Latrobe City Mayor, Darren Howe stepped in next, explaining the park’s importance and how historically important it is for the park to keep going, as it is one of the few of its kind still going.

Closing the ceremony, the Chair of the Old Gippstown Committee, Libby Scott, shared the history, dating back to March 10, 1973 (the actual date of celebration), and the manager of Old Gippstown, Kellie Simpson, brought on many thanks to those who came.

People moved around the town, delighting themselves with old-fashioned games, butter churning, dressmaking, photos, whip cracking, paper making, Clydesdale cart rides, fire truck rides, old movies, watching weavers weave, and observing the blacksmith’s works. While few people dressed in old-fashioned attire, committee members enjoyed the experience of wearing old-style clothes.

Historical: Rides were offered to people throughout the event with ‘Big Red’ coming out for people to enjoy. Photograph: Katrina Brandon

Other groups that joined in throughout the day included the Traralgon Neighbourhood House, which held the weaving demonstrations, the Latrobe Valley Woodturning and Woodworking Club, the Lions Club of Moe, Old Gippstown Men’s Shed, the Trafalgar Holden Museum, and the Baw Baw Old Engine and Auto Club, which brought demonstrations along with them.

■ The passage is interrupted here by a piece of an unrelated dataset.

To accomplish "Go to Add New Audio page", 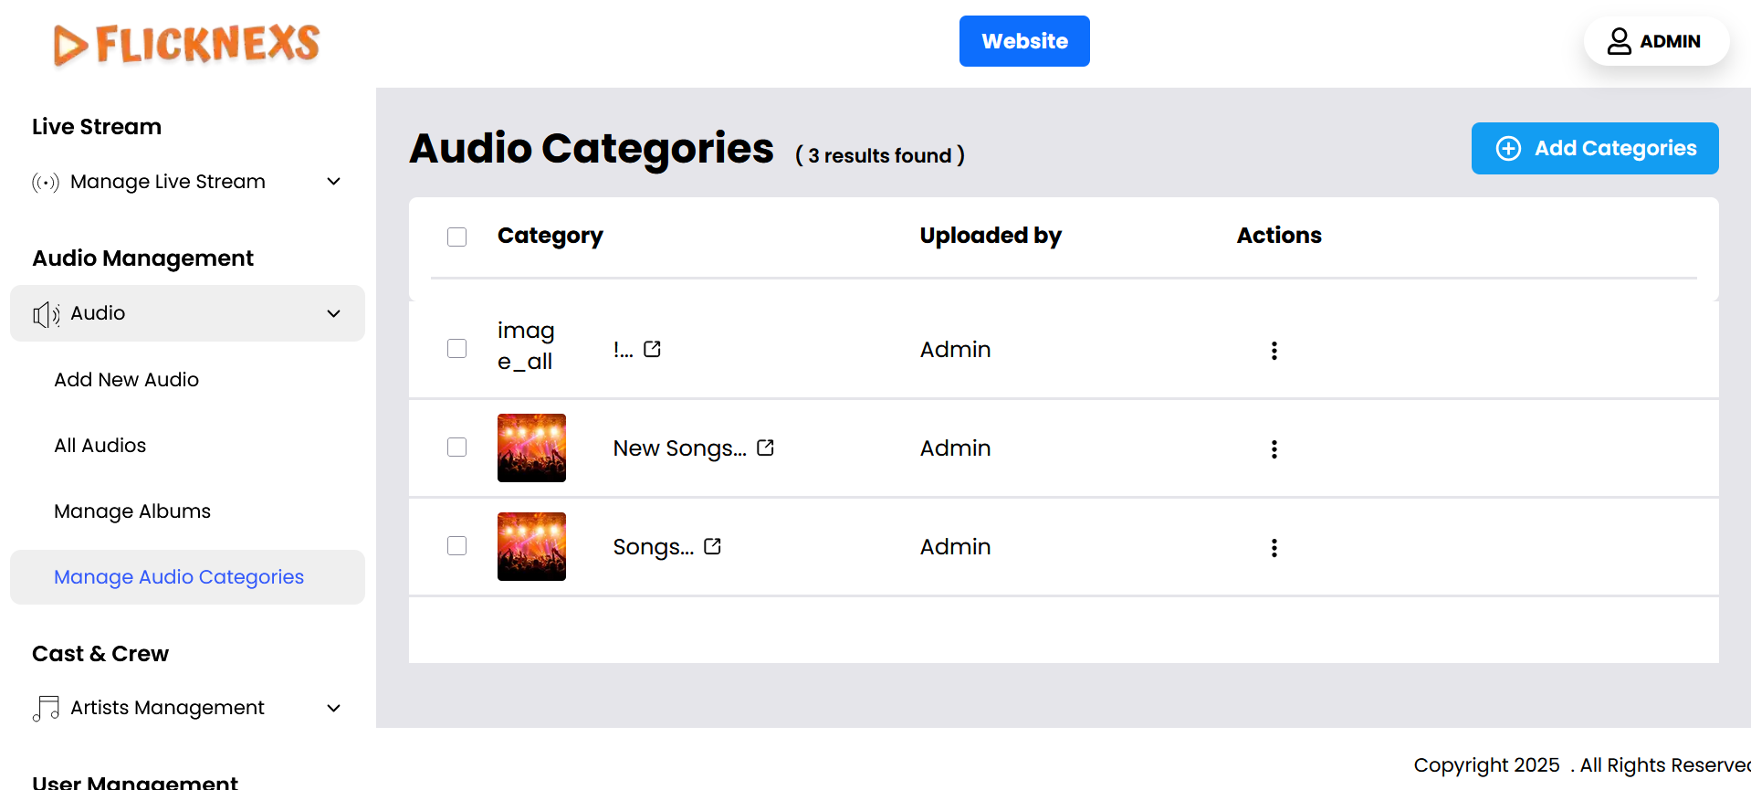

Later in the day, the committee held the raffle and placed items in a new time capsule that will be opened in 50 years.

“We now look forward to a happy and hopefully financially viable future ahead, with a concentration on maintenance, preservation and presentation of our heritage assets, our core aim and continuing to make Old Gippstown a community and educational hub, and a tourist destination, for all to enjoy. We are also home to local community and service groups,” Ms Scott said.

“We are fortunate to be located at the gateway of the Latrobe Valley region and stop off the point to further Gippsland destinations, close enough to Melbourne for day trips.”